Es sind aber nicht nur die fachlichen Herausforderungen, denen ich mich täglich stellen muss, sondern auch die Anforderungen an mich als Stationsleitung. Dabei beobachte ich seit Jahren merkwürdige, manchmal sogar befremdliche Veränderungen – besonders in unserer täglichen Sprache.

Um heute beruflich überhaupt erst zu ver-stehen und dann zu be-stehen muss ich, als durchschnittlich gebildeter Mensch, schon die Zähne zusammenbeißen und Nerven zeigen.

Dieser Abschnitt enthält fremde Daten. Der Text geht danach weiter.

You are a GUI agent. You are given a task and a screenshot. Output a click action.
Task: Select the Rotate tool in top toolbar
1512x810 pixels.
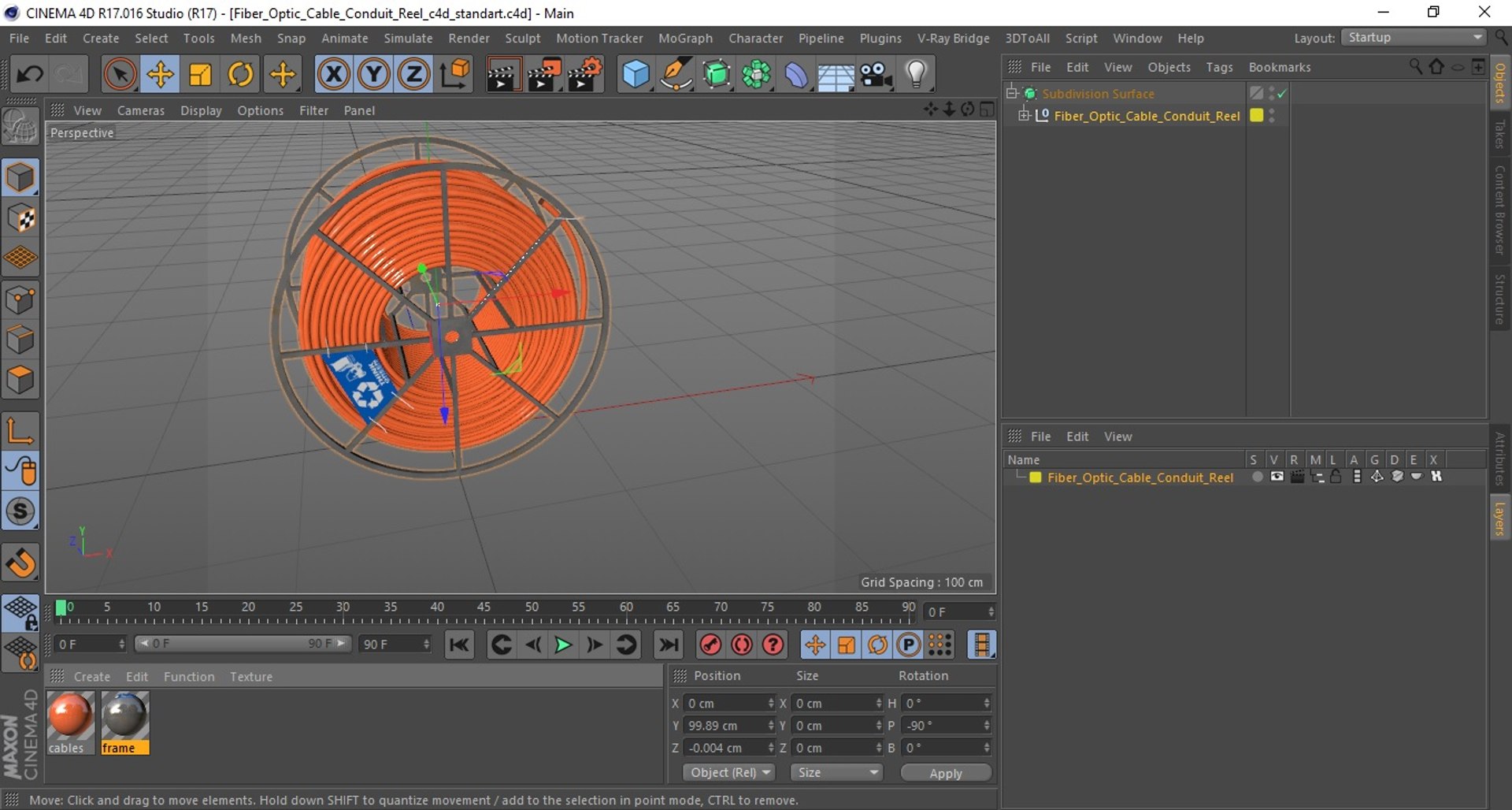click(240, 75)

Vor einigen Jahren ging ich noch unbekümmert zur Arbeit. Hatte ich damals einen Termin, eine Versammlung oder ähnliches, bekam ich eine Tagesordnung vorab, nahm dann meinen Schreibblock – wahlweise Klemmbrett oder irgendein Heft – und dann ging es los.

Heute? Undenkbar!

Die Themen der Jours fixes und Meetings werden in einer Agenda angekündigt. Manchmal muss ich noch eine To-do-Liste abarbeiten um mein Portfolio aufzufrischen. Vielleicht sollte ich vor dem Meeting noch einmal das Script vom letzten Mal lesen. Klug ist es auch immer über News im Business informiert zu sein. Schließlich will ich ja up to date sein. Es kommt auch vor, dass ich Rede und Antwort stehen muss. Und dann immer die Sorge, ob ich dem Benchmark des Managements gerecht werde. Habe ich gut implementiert? Habe ich auch meine Ressourcen genutzt, meine Skills zeigen können oder falle ich bei der Evaluierung gnadenlos durch? Schließlich will ich ja als High Performer gesehen werden. Nur gut, dass ich in der Pflege arbeite und mir durch die Dienstbekleidung wenigstens erspart bleibt, meinen Stil zu ändern und viel Geld für einen Businessdress auszugeben. Obwohl mir ein kleines Schwarzes und weißer Kragen sehr gut stehen würde.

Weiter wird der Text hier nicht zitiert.